• [INPUT DATA]
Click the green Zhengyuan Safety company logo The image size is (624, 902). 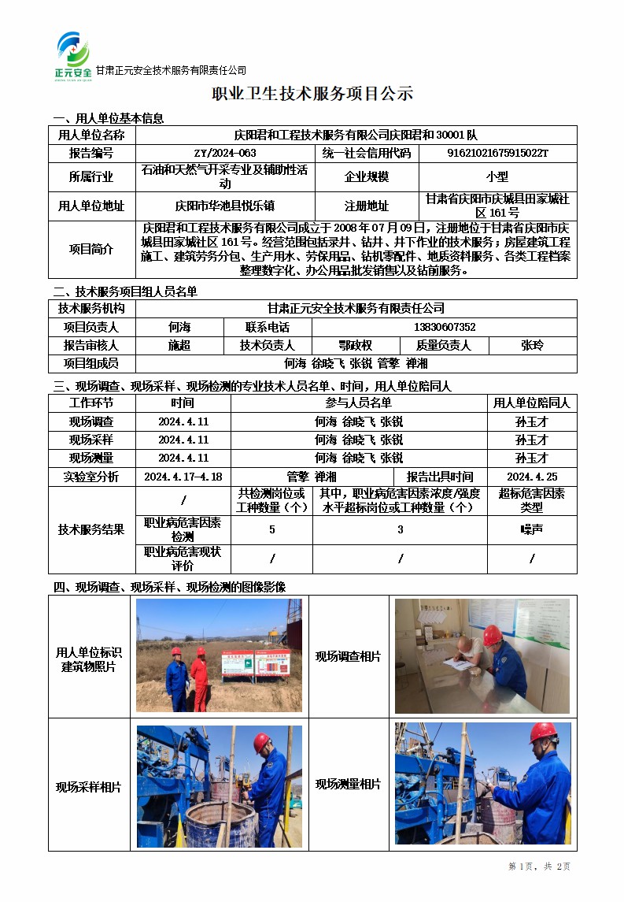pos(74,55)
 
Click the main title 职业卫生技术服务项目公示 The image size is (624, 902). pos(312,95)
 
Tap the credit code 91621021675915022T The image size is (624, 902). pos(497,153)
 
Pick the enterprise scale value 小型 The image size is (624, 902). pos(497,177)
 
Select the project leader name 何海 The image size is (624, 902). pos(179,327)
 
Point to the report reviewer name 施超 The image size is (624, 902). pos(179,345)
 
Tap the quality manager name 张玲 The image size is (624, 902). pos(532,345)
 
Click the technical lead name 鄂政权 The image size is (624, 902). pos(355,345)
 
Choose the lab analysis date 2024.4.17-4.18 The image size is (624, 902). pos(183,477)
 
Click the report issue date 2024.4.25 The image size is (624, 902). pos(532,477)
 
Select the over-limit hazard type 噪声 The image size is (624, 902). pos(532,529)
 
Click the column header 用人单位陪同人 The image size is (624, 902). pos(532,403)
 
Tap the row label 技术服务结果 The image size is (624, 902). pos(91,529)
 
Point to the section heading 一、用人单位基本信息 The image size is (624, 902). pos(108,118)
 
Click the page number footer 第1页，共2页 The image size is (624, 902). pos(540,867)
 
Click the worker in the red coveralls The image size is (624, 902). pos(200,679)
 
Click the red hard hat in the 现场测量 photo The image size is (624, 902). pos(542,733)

• [WHAT IS BEING ASKED] Can you turn the items above into a numbered list, starting at the line that contains "Click the report" and going through the last item, with blank lines left out?

• [PROBLEM SOLUTION]
1. Click the report issue date 2024.4.25 The image size is (624, 902). pos(532,477)
2. Select the over-limit hazard type 噪声 The image size is (624, 902). pos(532,529)
3. Click the column header 用人单位陪同人 The image size is (624, 902). pos(532,403)
4. Tap the row label 技术服务结果 The image size is (624, 902). pos(91,529)
5. Point to the section heading 一、用人单位基本信息 The image size is (624, 902). pos(108,118)
6. Click the page number footer 第1页，共2页 The image size is (624, 902). pos(540,867)
7. Click the worker in the red coveralls The image size is (624, 902). pos(200,679)
8. Click the red hard hat in the 现场测量 photo The image size is (624, 902). pos(542,733)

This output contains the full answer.